━━━ Records for the exercise ━━━
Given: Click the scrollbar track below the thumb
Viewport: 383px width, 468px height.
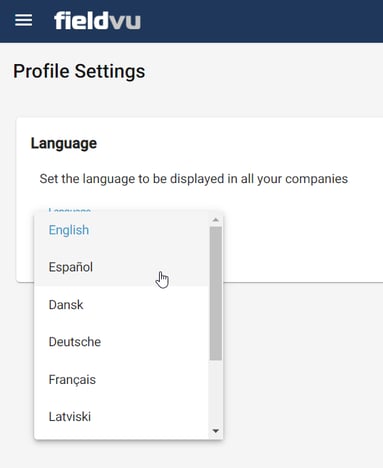Looking at the screenshot, I should pyautogui.click(x=216, y=393).
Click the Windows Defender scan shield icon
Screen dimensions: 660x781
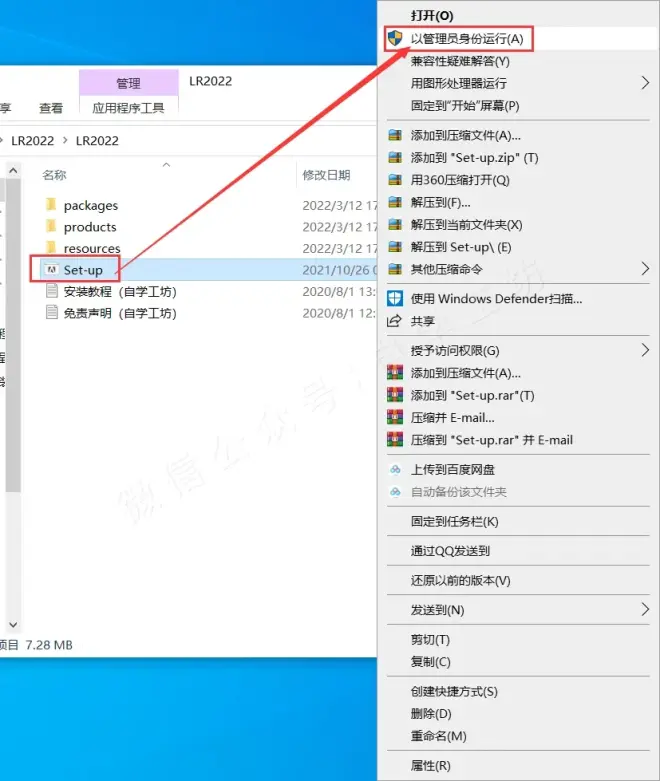tap(395, 298)

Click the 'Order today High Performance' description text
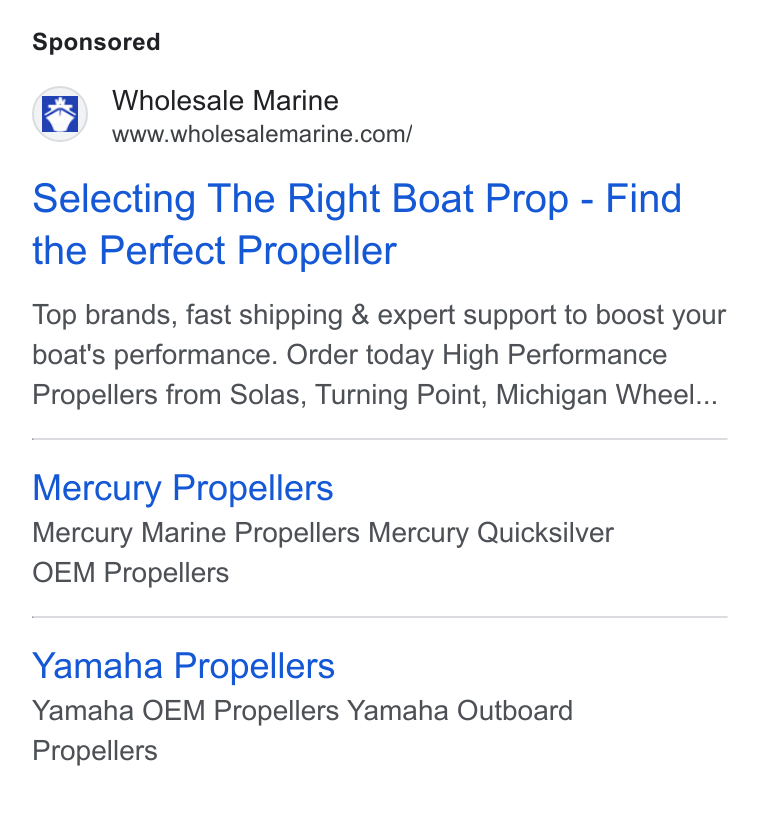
━━━
» **Work order**: Every entry above should be duplicated exactly. Do not include the images.

» **Response below**:
Given: Click the scrollbar track below the thumb
Viewport: 383px width, 468px height.
Looking at the screenshot, I should pyautogui.click(x=216, y=393).
Click the Windows Defender scan shield icon
Screen dimensions: 660x781
tap(395, 298)

Click the 'Order today High Performance' description text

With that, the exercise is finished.